Just my opinion, but I think too many fish are flushed through the dam when they drop it 8 or 10 feet like they have some years.


----------



## nitrofish1 (Apr 13, 2013)

Lewis said:


> Just my opinion, but I think too many fish are flushed through the dam when they drop it 8 or 10 feet like they have some years.

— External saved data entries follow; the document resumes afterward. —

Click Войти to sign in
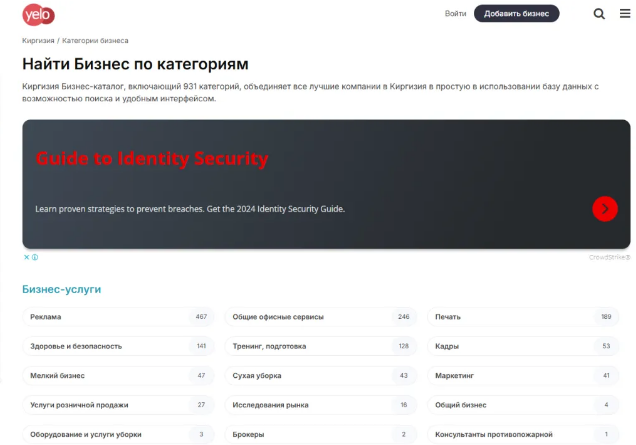Screen dimensions: 636x445 [455, 14]
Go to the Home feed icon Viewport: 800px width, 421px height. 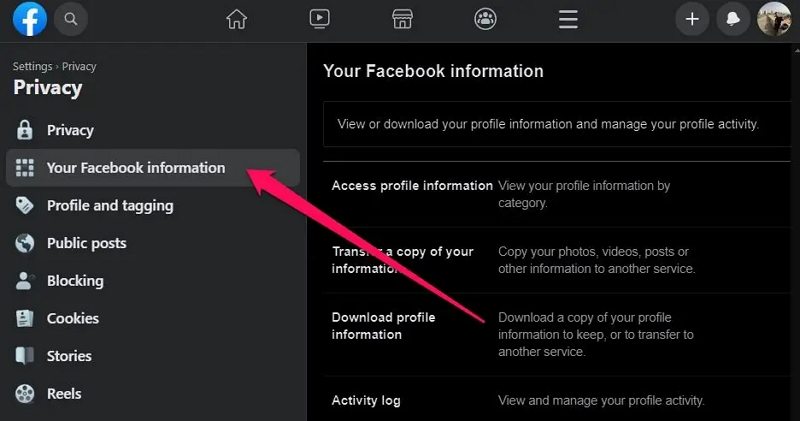pos(236,18)
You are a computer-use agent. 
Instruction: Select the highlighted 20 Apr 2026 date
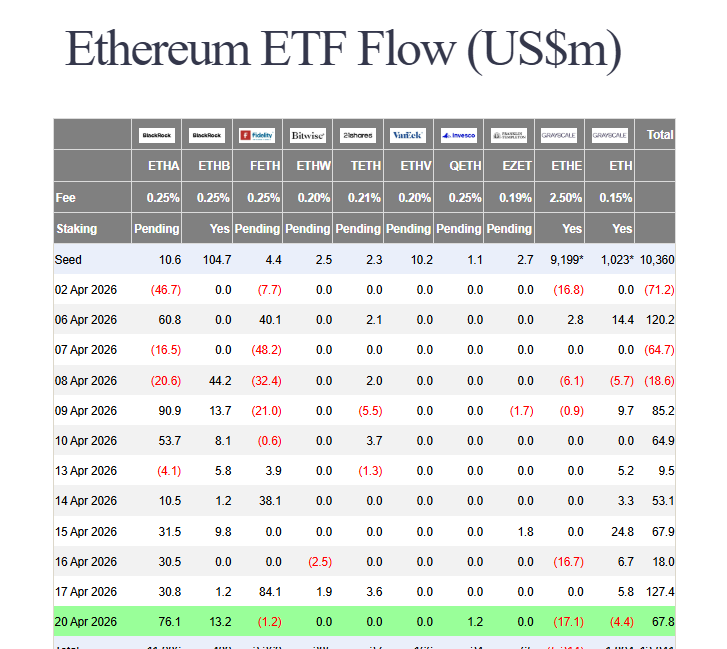[x=86, y=622]
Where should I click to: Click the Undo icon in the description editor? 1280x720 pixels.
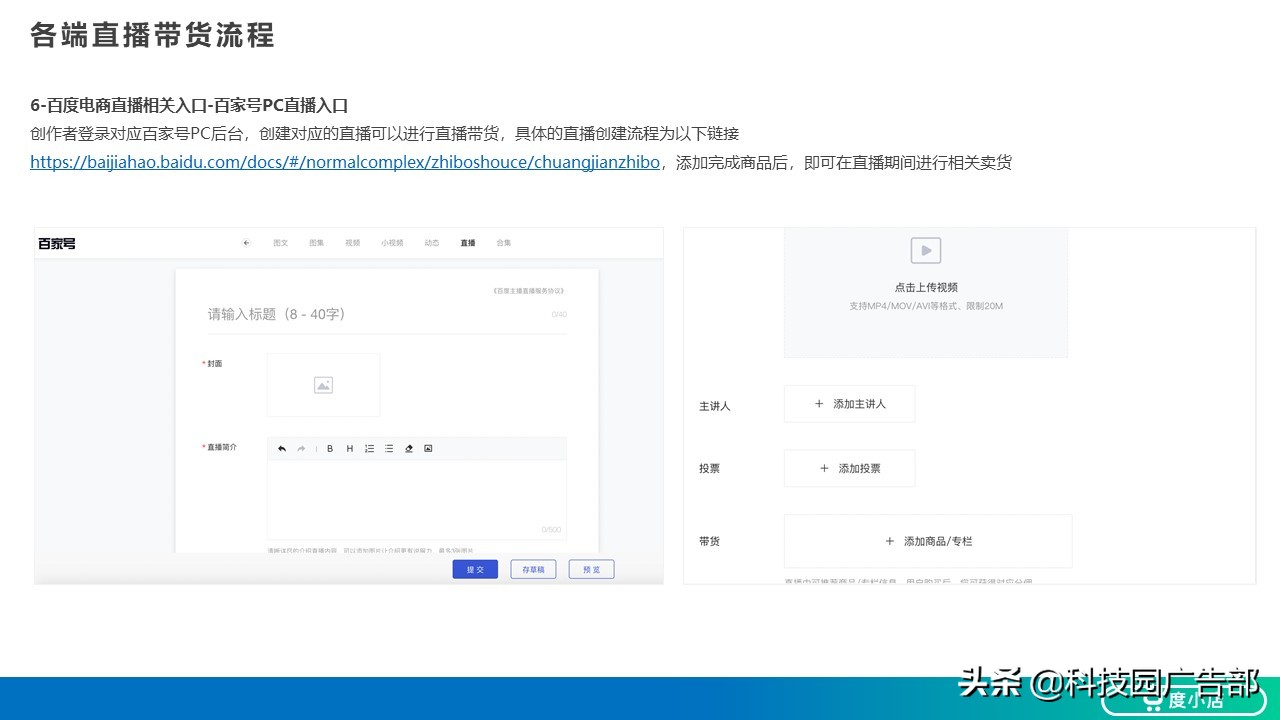(x=282, y=449)
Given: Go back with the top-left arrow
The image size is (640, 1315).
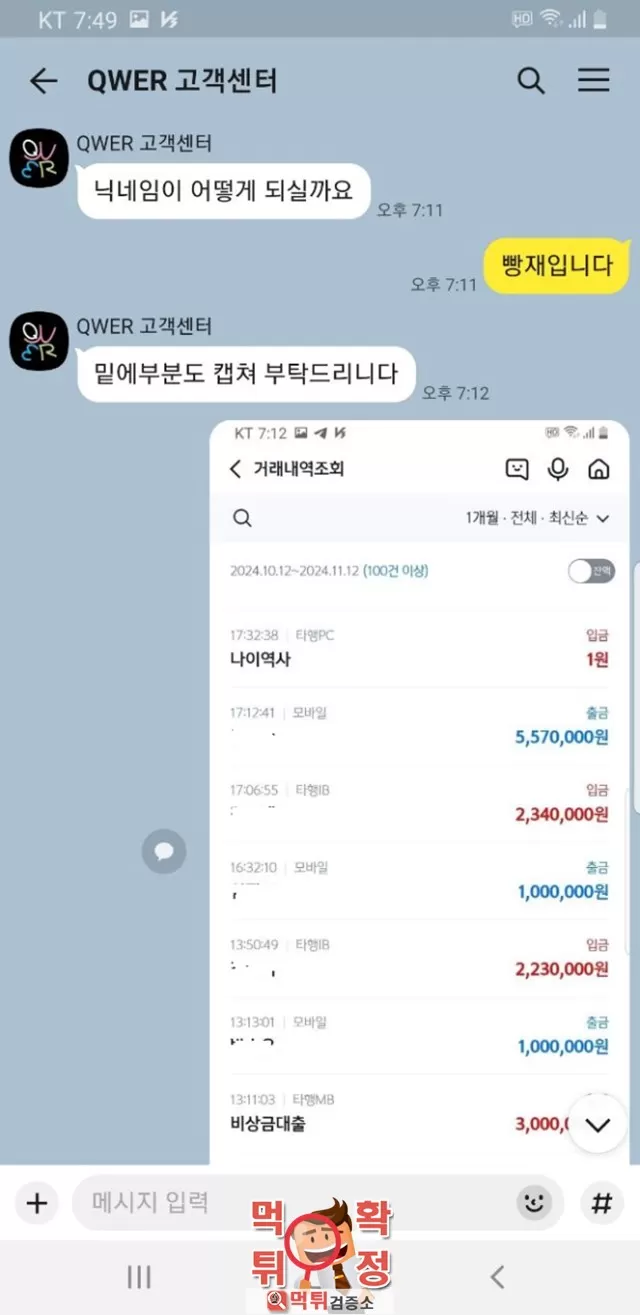Looking at the screenshot, I should [43, 81].
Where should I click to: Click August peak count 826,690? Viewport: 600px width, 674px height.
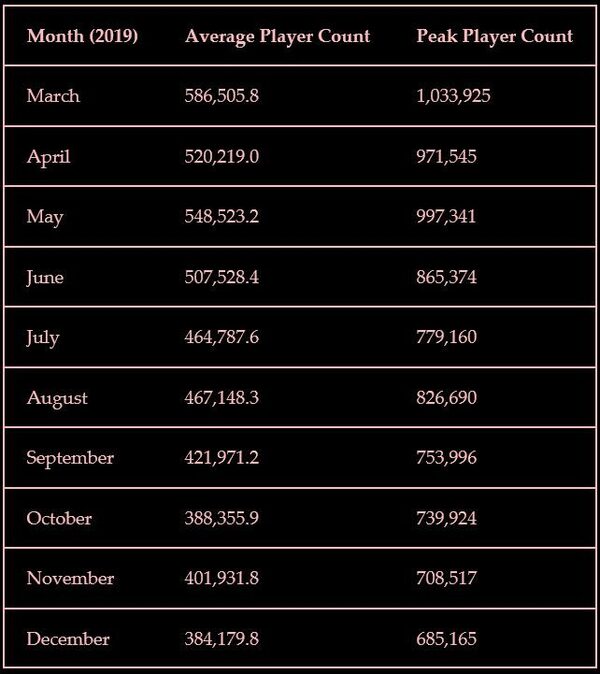click(446, 398)
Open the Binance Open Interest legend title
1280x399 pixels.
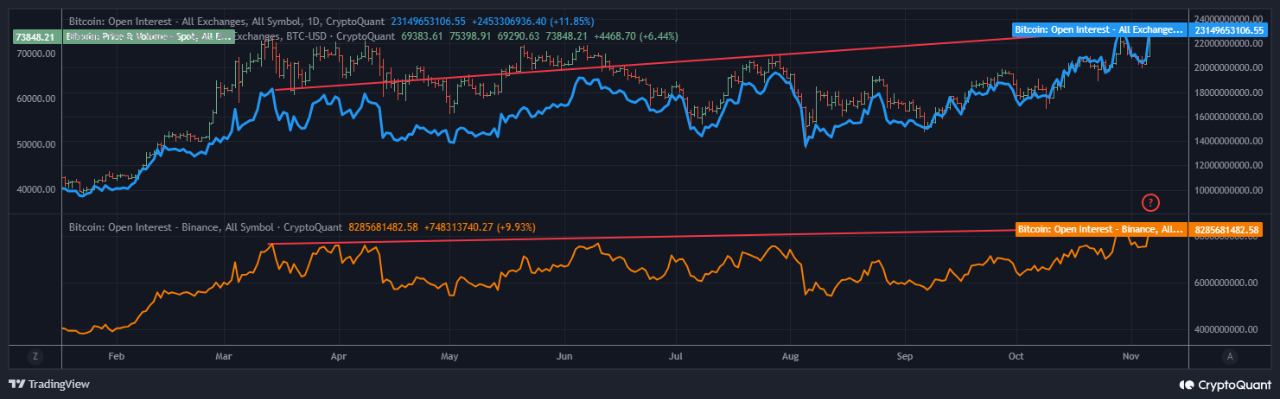click(205, 227)
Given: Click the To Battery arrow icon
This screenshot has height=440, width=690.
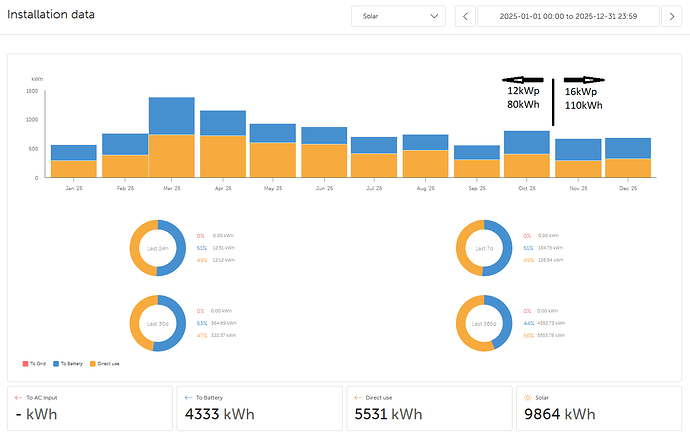Looking at the screenshot, I should click(187, 397).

ODNR is doing a study on this as we speak with chips in the fish & detectors in the gate area to count the fish that pass through the dam . Leesville is happening now for Muskie .


----------



## Skippy (Dec 2, 2009)

Have to agree with you Lewis. That's the reason the state gave for not stocking eyes at Wills Creek anymore. I know a few years ago when they dropped P Hill waayyy down to do some work on the shore line the fishing went way down. I know there's times they have to drop them way down to do some work. Guess that's the way the cards are dealt out.


----------



## TDD11 (Aug 5, 2015)

Just thought I'd update this. The date for Charles Mill in the OP seems to be incorrect. Here are 2 recent articles.
http://www.mwcd.org/news/2015/11/13...drawdown-schedule-and-projects-for-area-lakes

http://www.ohio.com/news/local/wint...watershed-conservancy-district-lakes-1.642406

It looks like Pleasant hill started behind schedule.. It looks like it started today instead of Tuesday.
http://waterdata.usgs.gov/nwis/uv?03133500


----------



## Skippy (Dec 2, 2009)

Tappan and Atwood, 8 feet. Oh where oh where are those little fishies going.. ???????


----------



## Hatchetman (Apr 13, 2004)

Skippy said:


> Tappan and Atwood, 8 feet. Oh where oh where are those little fishies going.. ???????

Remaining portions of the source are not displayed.